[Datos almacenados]
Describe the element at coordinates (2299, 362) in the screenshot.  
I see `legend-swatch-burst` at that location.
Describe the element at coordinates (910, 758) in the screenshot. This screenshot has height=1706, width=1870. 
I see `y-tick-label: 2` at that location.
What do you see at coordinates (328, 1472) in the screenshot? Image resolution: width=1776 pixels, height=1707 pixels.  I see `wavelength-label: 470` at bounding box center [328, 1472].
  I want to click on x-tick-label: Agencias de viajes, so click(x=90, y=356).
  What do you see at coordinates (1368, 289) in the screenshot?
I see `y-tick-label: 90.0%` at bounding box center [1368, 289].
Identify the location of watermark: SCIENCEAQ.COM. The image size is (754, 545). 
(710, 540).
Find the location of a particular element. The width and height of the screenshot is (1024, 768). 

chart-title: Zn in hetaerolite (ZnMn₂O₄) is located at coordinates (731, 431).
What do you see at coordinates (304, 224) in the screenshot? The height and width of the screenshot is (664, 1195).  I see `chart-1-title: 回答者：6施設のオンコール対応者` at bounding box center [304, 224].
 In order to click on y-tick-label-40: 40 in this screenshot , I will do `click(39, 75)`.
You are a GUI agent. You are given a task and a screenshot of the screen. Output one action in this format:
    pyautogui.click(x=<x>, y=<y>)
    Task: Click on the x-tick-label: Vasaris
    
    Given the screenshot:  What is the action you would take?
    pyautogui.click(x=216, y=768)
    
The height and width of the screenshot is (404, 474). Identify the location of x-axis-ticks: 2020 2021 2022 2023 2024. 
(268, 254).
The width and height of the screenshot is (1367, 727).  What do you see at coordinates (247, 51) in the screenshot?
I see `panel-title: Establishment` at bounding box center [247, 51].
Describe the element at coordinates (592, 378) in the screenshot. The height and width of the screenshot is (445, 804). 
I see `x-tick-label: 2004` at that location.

# [Consigna]
Reúne todas las líneas del listado anterior que contengan la cadena "center". Ten en cuenta que se distinguen las mayúsculas de las minúsculas.

# [Respuesta]
What do you see at coordinates (328, 1472) in the screenshot? Image resolution: width=1776 pixels, height=1707 pixels.  I see `wavelength-label: 470` at bounding box center [328, 1472].
I see `y-tick-label: 90.0%` at bounding box center [1368, 289].
What do you see at coordinates (304, 224) in the screenshot? The height and width of the screenshot is (664, 1195).  I see `chart-1-title: 回答者：6施設のオンコール対応者` at bounding box center [304, 224].
I see `panel-title: Establishment` at bounding box center [247, 51].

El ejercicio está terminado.